It is a truly beautiful place, where I live. I awoke this morning and looked out the window. There was a gentle whooshing of the wind blowing through the trees; sunbeams of light surround every tree of the forest all around me. The sound of singing of several tiny birds drift across the land and on the ground several tiny blue birds’ hop along the stream on the old buggy trail, supposedly our driveway. The trees gently sway in the breeze letting go of the remnants of last year’s leaves, preparing for the new buds in anticipation of the spring and gentler weather of the cold harsh ice-filled winter.

In the distance can be heard the familiar sound of a chain saw cutting down the dead wood, making room for the new growth. An occasional moo from the cows that live on the other side of the forest can be heard.
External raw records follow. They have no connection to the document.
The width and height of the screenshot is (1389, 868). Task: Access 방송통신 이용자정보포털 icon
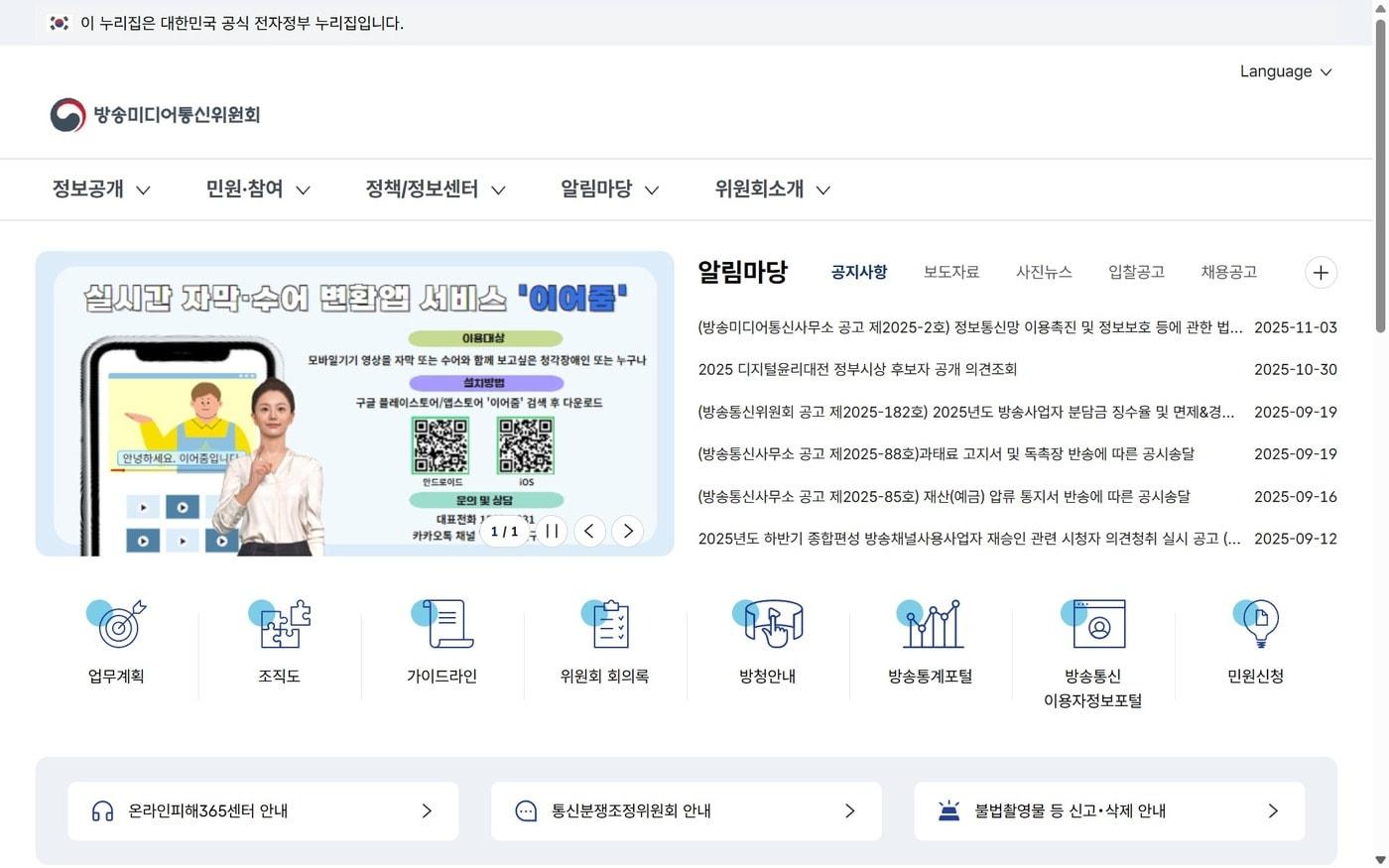(x=1093, y=625)
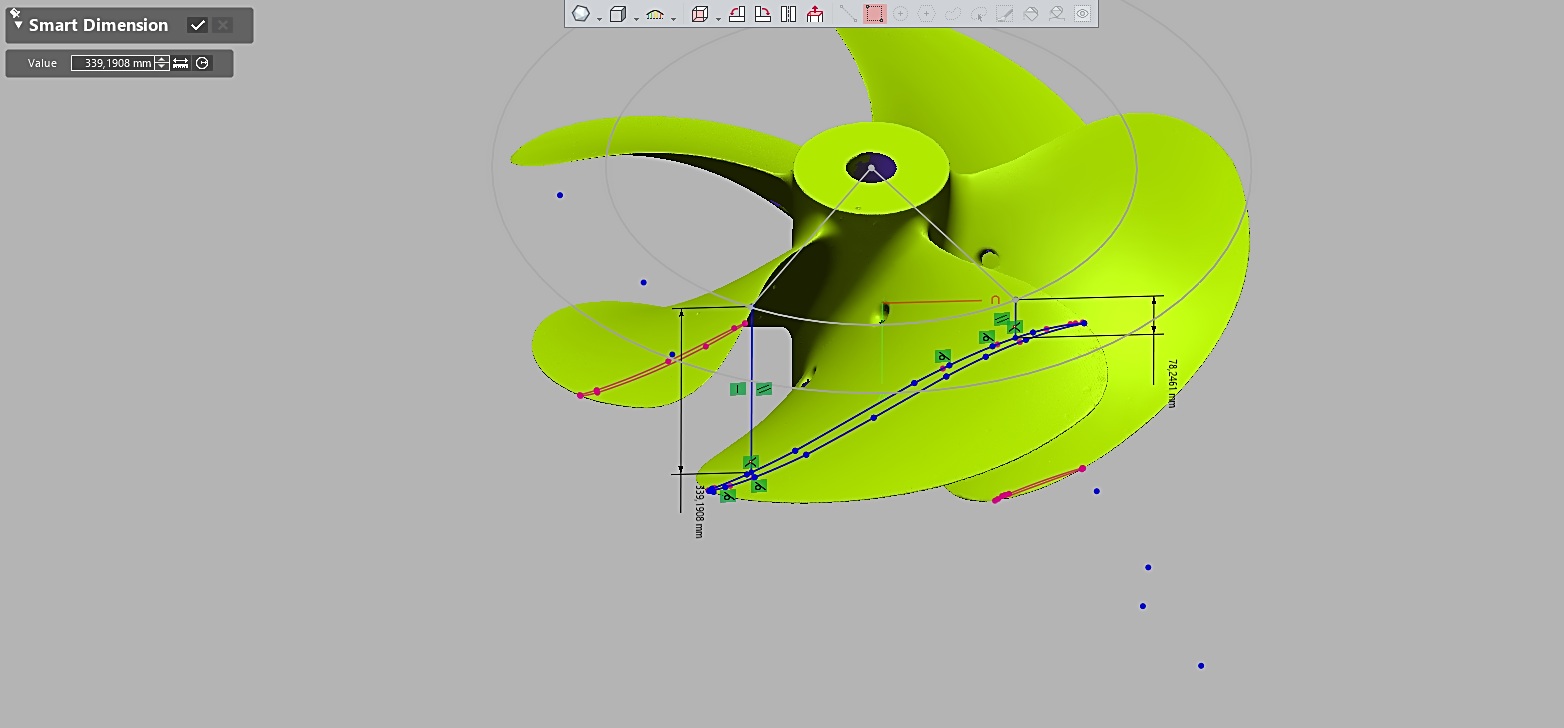Click the rainbow deviation display icon
Viewport: 1564px width, 728px height.
coord(653,14)
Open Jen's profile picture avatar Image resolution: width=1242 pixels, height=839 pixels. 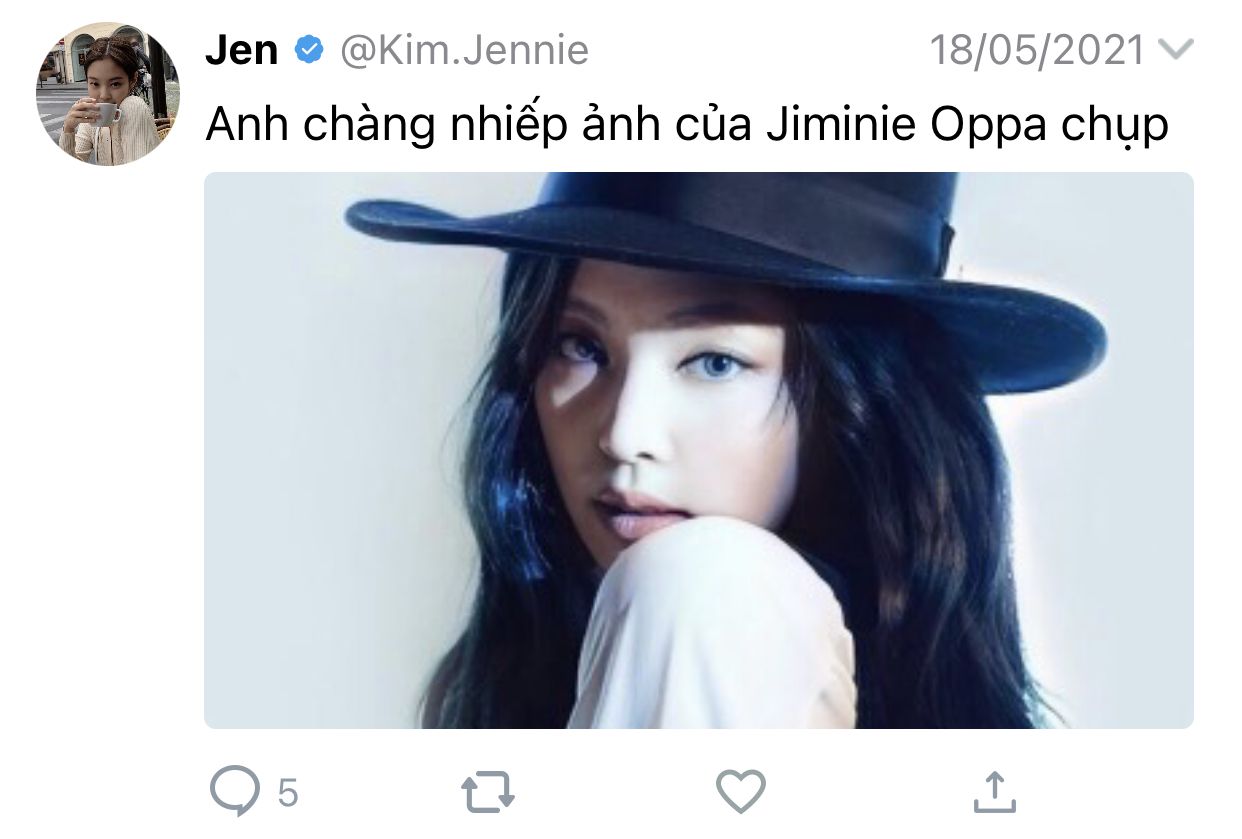tap(108, 93)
The sky is a light blue with thin stripes of white gently moving clouds. After several days of rain the ground is drying with the tan earth quietly laying where grasses will some day be. Around the yard piles of leaves can be seen that will soon be burned to rid the yard of seed ticks and other tiny insects that would eventually cause trouble in the infestations that resided there until now. There is a wall of foot length logs stacked from tree to tree forming a natural wall of privacy and calm in the once expanse of vast forested land.

There are no traffic sounds that are familiarly heard in cities, no buzzing and bustling of people all around. Missing are the blocks of espresso bars, local banks, jewelry stores and fashion storefronts. Down the road in the town you will find only one little country restaurant that has been part of the small town for generations, small block buildings where businesses grew now long abandon. Maybe a small post office with the only big blue mailbox in town in the front, with houses that were once filled with entire families now only occupied by the elderly parents that have long since given way to the new generation that moved into the big cities to find careers and life.

As you travel along the two-lane road you see field after field of pastureland occasionally divided by a row of large trees or a steam. Sometimes you will drive past an area where a chain link fencing has stood for years around a small square of land that was once known as the protectors of America, and are now just abandoned missile silos, no longer used with electric lines that go no where.